Neighbors helping neighbors – this is the core of United Way of Long Island’s work. By living united as one community, we can ensure that we remain a resilient and sustainable Long Island – because there is no place like home. United Way of Long Island was able to achieve the following in collaboration with our more than 100 community partners in 2017. 

IMPROVING EDUCATION

  • 33,000 children participated in a United Way-supported early learning program and 95% showed an improvement in school-readiness.
  • 8,000 children participated in a United Way-supported tutoring and homework assistance program.  80% improved their grades and showed advancement in science, technology, engineering and math (STEM).  
  • 6,000+ students received school supplies through the Stuff-A-Bus Campaign. 
  • 105 teens received a United Way DREAMS for Youth scholarship or other monetary award and 100% experienced greater success in school.   

FINANCIAL STABILITY

  • $1.96 million in Earned Income Tax Credits (EITC) were returned to more than 1,775 low-income earners.
  • 18,000 individuals received workforce training, completed high school equivalency diplomas and made progress toward a college degree.  
  • 9,200 people were provided with services in order to remain housed and 98% remained housed.
  • 330 opportunity youths became “Ready to Work” and upskilled for better jobs.  
  • 1,119 families received emergency utility assistance through Project Warmth.  
  • 790 families on the brink of eviction were enrolled in homelessness prevention programs.
  • 503 low-income families learned how to successfully manage their personal finances and began saving for college, homeownership or retirement.
  • 109 veterans received emergency financial assistance, case management, PTSD counseling, and other services to maintain self-sufficiency. 
  • 77 young adults and veterans acquired career skills and credentials for better jobs by participating in YouthBuild and VetsBuild.  

HEALTHY LIFESTYLES

  • 200,000 healthy meals were served by shelters or home delivery programs. 
  • 125,000 children, families and seniors accessed United Way-supported health related services including those for autism, home health care and pre-natal care.
  • 130,000 clients received assistance from the Emergency Food & Shelter Program (EFSP).
  • 50,000 counseling sessions gave people experiencing mental health challenges and addiction someone to turn to.
  • 27,811 individuals received savings of $3,471,683 through the FamilyWize Discount Prescription Program – an average saving of 39% in the areas of mental health, infections, heart disease, diabetes, asthma and others. 
  • 5,000 children participated in the Healthy Kids, Healthy Families Initiative to reduce obesity.  
  • 4,500 activities helped build connections and reduce isolation among people with disabilities.
  • 3,000 families received important information through BeReadyLI to prepare before, during and after a disaster.
  • 3,274 individuals received supportive services through the Ryan White Part A/MAI program, managed by United Way.
  • 6 United Way-supported housing projects were built to address the health needs of families.
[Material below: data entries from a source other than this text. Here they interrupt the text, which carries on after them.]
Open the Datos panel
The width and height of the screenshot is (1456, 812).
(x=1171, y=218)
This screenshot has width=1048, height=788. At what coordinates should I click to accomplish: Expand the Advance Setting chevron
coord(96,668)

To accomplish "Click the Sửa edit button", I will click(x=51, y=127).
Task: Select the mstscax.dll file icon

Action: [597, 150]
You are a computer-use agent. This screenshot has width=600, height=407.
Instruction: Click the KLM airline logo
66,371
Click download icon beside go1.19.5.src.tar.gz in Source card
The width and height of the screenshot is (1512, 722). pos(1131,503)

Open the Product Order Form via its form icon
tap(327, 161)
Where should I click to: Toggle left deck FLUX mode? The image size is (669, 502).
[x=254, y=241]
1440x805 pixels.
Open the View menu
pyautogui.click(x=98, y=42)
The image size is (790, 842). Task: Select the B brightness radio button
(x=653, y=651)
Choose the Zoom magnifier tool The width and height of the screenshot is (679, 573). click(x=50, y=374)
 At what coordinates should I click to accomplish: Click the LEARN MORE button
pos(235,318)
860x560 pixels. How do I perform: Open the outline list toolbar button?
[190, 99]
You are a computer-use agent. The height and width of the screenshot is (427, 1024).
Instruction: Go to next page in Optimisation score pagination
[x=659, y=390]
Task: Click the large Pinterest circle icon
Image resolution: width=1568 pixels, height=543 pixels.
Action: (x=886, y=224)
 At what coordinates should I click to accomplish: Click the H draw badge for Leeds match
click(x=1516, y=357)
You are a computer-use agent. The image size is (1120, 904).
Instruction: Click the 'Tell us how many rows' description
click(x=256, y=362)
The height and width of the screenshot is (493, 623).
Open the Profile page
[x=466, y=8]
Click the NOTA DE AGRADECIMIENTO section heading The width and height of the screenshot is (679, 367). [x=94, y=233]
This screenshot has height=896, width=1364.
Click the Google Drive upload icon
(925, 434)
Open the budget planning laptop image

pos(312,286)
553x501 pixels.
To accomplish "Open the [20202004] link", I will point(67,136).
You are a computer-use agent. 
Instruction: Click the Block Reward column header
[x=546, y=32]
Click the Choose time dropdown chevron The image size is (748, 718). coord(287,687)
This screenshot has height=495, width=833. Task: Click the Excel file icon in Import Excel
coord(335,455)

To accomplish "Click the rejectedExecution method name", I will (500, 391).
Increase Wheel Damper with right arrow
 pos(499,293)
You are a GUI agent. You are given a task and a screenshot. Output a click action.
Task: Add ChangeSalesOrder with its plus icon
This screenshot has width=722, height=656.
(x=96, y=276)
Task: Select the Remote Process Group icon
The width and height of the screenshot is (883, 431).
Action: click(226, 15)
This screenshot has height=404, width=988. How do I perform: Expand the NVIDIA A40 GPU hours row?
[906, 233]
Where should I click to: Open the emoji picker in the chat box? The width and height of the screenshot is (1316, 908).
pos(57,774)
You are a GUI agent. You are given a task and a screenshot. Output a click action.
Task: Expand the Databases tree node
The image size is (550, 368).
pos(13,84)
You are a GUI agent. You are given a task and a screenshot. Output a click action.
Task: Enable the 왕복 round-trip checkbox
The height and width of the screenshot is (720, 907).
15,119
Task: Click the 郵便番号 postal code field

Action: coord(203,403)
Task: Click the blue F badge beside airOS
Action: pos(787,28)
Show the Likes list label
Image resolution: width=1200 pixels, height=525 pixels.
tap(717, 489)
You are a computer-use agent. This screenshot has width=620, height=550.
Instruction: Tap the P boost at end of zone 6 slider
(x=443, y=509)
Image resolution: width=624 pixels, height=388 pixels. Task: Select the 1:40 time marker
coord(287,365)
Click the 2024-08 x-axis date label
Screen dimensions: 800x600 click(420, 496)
2-1-1 LONG ISLAND CALL CENTER

  • 11,129 calls for help were answered by the 2-1-1 Long Island Call Center – a 6.4% increase from the previous year. The 2-1-1 Long Island website received 274,530 visits.

SUPER STORM SANDY, OPERATION RECOVERY & REBUILD

  • $1.8 million in support and grants from the Robin Hood Foundation were deployed to community collaborations and impacted lower-income families on Long Island with continuing needs due to Super Storm Sandy.  

* Individuals may participate in more than one program.